WORK INSTRUCTION. Reproduce word for word the part of the passage below on China's relations with North Korea that begins with the words containing "What was particularly" and ends with "a foreign audience.".

EXTRACT TO READ.
————

This all comes at a time when Beijing had been struggling a bit to keep Pyongyang close. In a post at Johns Hopkins’s Korea-focused blog 38 North, analyst Stephanie Kleine-Ahlbrandt argues that the relationship is souring a bit. “Kim Jong Un is determined to set a course for greater political independence from Beijing,” she writes. “This has left China in a state that one insider has referred to as ‘desperate’ over its rocky relations with the country since Kim Jong Un came to power.” She says she’s found no evidence that Beijing is anything less than fully committed to its policy of maintaining regional stability and a reliably pro-Beijing regime in North Korea.

North Korea has responded by calling the rumors “sordid” and “hackwork” published by “rubbish media.” According to NKNews.Org, the rumor had circulated for months in South Korea, but it was not until the Shenzhen TV report that North Korea responded to the rumors:

What was particularly noteworthy was that the Chinese censors had specifically ordered their media to censor their country’s own state media report from Xinhua in a bid to prevent Chinese citizens from reading their own governments official propaganda, which had in this case been written for consumption by a foreign audience.

————

SUPPLIED DATA.
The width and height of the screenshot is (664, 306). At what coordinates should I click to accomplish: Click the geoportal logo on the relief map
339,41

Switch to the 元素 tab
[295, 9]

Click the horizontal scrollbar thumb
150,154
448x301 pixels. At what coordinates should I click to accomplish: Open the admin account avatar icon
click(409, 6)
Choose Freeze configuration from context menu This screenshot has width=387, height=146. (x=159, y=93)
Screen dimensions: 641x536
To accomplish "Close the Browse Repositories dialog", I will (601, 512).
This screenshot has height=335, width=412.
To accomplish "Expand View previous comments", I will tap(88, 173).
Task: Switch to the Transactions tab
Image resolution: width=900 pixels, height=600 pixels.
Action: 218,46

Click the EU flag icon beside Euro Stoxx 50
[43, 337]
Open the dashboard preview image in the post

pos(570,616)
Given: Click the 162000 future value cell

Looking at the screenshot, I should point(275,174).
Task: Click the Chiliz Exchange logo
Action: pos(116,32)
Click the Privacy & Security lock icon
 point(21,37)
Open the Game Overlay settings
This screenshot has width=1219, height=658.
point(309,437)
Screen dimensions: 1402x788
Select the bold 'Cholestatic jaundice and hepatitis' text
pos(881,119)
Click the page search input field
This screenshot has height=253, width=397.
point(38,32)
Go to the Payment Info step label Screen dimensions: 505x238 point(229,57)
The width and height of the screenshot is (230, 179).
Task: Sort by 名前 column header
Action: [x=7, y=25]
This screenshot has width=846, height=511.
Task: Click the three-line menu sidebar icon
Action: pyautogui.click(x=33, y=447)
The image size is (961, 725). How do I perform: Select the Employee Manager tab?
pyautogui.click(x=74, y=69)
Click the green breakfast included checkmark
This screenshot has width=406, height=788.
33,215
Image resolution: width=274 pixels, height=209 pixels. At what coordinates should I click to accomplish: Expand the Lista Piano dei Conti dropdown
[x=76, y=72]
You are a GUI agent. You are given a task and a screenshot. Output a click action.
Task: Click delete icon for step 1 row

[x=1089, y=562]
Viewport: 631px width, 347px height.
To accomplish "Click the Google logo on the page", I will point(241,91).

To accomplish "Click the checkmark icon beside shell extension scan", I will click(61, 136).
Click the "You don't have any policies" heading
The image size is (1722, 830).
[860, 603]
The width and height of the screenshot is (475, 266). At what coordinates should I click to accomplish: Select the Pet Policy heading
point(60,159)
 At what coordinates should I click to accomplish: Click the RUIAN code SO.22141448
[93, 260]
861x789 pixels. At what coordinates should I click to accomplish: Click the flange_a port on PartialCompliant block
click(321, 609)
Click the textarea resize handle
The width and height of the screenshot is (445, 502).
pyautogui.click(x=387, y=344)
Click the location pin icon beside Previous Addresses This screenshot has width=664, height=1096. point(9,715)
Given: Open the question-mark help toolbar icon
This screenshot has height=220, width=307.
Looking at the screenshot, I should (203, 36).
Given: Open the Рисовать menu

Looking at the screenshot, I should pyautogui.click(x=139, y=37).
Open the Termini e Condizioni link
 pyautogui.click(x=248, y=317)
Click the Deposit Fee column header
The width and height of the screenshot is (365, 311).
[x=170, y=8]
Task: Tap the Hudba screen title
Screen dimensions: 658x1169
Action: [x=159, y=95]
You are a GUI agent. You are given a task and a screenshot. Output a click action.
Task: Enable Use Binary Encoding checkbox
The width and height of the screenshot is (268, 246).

————

RESULT.
What was particularly noteworthy was that the Chinese censors had specifically ordered their media to censor their country’s own state media report from Xinhua in a bid to prevent Chinese citizens from reading their own governments official propaganda, which had in this case been written for consumption by a foreign audience.